Annalisa watched the trees go by. “Tell her she’s in trouble with me.” Despite the haziness, she could feel herself having fun talking to him and didn’t know what to make of it. This was exactly the kind of thing her mother would have helped her with; Nonna was great in a lot of ways, but not when it came to girl talk.

“I’ll do that,” he said with an unshakable grin. She wondered if he’d ever had his heart broken. It didn’t seem like it. She wouldn’t be surprised if his friends called him Mr.Sunshine.

He hummed a snatch of song as the highway blurred under their wheels. “So what do you listen to? Who’s your all-time favorite? Hold on, let me guess. I see you as like a...a Motown girl. There’s something kind of old soul about you.” Then he corrected himself. “No, Emma told me.

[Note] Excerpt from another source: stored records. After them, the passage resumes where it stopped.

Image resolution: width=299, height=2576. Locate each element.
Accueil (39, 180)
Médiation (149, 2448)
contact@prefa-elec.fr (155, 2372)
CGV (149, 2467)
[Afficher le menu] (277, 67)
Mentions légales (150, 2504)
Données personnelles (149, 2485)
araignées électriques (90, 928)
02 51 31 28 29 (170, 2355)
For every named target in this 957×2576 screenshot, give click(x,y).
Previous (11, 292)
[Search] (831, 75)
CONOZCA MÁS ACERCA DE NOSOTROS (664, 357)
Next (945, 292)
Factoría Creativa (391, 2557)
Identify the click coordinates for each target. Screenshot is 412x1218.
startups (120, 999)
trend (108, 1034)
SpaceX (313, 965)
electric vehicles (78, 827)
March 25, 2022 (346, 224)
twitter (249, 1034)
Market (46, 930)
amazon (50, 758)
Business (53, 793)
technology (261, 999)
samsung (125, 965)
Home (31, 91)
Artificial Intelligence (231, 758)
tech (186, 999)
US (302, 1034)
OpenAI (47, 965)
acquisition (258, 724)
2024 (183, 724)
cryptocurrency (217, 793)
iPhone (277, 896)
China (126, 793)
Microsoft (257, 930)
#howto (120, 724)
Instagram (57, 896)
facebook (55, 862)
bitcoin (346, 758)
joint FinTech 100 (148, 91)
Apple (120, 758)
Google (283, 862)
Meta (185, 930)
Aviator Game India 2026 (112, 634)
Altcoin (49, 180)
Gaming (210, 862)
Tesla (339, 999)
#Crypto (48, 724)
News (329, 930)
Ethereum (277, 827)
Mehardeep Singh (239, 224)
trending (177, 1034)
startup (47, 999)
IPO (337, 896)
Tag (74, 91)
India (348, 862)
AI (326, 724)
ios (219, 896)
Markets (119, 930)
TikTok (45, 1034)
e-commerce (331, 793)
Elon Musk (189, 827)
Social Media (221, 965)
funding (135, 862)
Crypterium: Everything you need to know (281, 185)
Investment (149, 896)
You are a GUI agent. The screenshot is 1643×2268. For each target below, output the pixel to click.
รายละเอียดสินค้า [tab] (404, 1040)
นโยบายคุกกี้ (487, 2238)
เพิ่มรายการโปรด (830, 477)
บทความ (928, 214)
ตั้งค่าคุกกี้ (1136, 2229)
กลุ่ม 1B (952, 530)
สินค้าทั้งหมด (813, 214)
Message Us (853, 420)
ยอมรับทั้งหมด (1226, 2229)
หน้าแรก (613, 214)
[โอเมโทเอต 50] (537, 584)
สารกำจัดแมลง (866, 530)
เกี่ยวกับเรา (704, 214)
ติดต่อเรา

You like Elvis, don’t you?”

She crossed her arms and twisted toward him. “Your sister’s like your spy or something. I thought she was on my side. And what’s wrong with Elvis?”

He found her eyes before looking back to the road. “He’s...fine, but he’s so yesterday.”

She sat back in her seat. “I am an old soul; what can I say? My mother got me into him, so maybe it’s nostalgia.” Annalisa fell back in time to the days when her father was at work, and she and her mother would clean the house listening toHis Hand in MineandG.I.Blues. Not all of her childhood was bad. She cherished memories like that.

Thomas asked more questions, and she talked about her family and then told him about her aspirations of getting out of Payton Mills and her desire to be an artist. At this point, he’d totally bailed on the concert and pretty much rescued her, so she owed him some kindness and conversation. And she had to admit that he was enjoyable to talk to and appeared genuinely interested in her life.

“All I’ve ever wanted to do is be a professional artist,” she said. “The same dream as my mother, but she ended up letting it go to be a wife and mom.” She didn’t mention that it was really her father who had dampened her mother’s desire to be an artist for a living. He’d demanded that she stop working and stay home.

Thomas passed a slow truck in the other lane, working the clutch and gearshift with grace. “Was your mother as good as you?”

“Definitely better,” she said, looking at him, noticing his rounded profile. He really was a hunk. “She was like Jackie O; anything she touched turned beautiful. She’d study fashion magazines and then make it all herself. Her friends begged her to make them clothes. And the way she painted was...” Annalisa stopped to revisit her mother’s work in her mind.

Thomas looked over to urge her on.

“She had a certain style with her still lifes. Her arrangements, the shadows and colors.” Thinking of what Jackie Burton had said about finding her voice, she said, “She had a very specific style that you could pick out in a heartbeat. That’s not easy to do.”

“I can’t imagine it is,” he replied. “I’d love to see her work.”

“There are only a couple left in the family,” Annalisa admitted, suddenly aching for her mother while at the same time wondering why she was sharing so much with this almost stranger.

She reached for the pack of gum at the same time that he grabbed the gearshift, and their hands collided. A spark of excitement came racing up her arm, and when she looked at him, they shared a smile. In the intimacy of this car, there was no denying their connection.

Not ready for it, she looked out the window to her right, noticing a sign pointing toward Payton Mills.

“Do you paint still lifes too?”

She shook her head, knowing she’d better stop getting emotional. “Not at all. To be honest, I’m not into them that much. I love my mother’s, for obvious reasons, but it’s not a genre I mess with anymore.”